The request
In the entries starting at the line containing "This screenshot has height=378, width=671." and ending at the line containing "point(252,111)", change "Switch Extraction" to "Switch Compression". Reproduce only those lines, with everything else unchanged.

####

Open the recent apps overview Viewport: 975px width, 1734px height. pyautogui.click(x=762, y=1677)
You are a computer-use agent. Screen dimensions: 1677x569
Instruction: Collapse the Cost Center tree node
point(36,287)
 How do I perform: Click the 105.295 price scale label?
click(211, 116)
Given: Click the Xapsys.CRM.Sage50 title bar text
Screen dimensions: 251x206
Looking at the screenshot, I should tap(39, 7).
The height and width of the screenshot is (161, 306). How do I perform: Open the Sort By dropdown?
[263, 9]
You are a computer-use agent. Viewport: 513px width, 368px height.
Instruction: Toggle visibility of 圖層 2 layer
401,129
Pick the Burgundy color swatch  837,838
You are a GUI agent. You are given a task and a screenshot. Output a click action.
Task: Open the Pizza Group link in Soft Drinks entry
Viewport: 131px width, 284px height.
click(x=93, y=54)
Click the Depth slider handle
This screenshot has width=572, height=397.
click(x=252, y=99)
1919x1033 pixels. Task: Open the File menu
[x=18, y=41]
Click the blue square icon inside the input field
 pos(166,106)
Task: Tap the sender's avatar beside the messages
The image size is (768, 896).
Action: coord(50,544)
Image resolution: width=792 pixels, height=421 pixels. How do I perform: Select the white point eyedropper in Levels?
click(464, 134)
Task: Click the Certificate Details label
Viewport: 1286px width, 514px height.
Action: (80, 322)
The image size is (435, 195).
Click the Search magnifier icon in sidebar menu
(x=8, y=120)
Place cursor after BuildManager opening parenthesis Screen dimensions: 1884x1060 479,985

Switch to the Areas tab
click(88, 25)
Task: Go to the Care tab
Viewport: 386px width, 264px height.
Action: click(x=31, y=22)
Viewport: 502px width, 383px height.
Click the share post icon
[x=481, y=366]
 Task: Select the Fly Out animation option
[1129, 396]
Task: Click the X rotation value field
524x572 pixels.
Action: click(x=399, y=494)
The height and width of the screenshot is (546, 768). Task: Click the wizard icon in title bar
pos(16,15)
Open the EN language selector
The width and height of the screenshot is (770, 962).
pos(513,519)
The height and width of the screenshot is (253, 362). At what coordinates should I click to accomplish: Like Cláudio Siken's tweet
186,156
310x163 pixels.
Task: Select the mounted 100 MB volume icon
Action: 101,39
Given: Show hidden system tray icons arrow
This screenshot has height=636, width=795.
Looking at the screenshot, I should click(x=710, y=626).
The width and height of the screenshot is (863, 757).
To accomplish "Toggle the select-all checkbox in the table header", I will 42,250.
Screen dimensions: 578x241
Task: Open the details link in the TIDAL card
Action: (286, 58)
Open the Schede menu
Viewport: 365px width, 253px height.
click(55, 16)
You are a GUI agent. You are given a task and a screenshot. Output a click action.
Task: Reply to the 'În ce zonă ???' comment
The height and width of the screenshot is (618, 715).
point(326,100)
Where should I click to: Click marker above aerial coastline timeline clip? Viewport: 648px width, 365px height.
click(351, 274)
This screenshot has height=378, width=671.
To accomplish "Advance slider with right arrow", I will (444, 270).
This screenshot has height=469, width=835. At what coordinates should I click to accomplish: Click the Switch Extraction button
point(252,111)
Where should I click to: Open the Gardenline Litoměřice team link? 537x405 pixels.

####

Answer for the task
This screenshot has height=378, width=671.
To accomplish "Advance slider with right arrow", I will (444, 270).
This screenshot has height=469, width=835. At what coordinates should I click to accomplish: Click the Switch Compression button
point(252,111)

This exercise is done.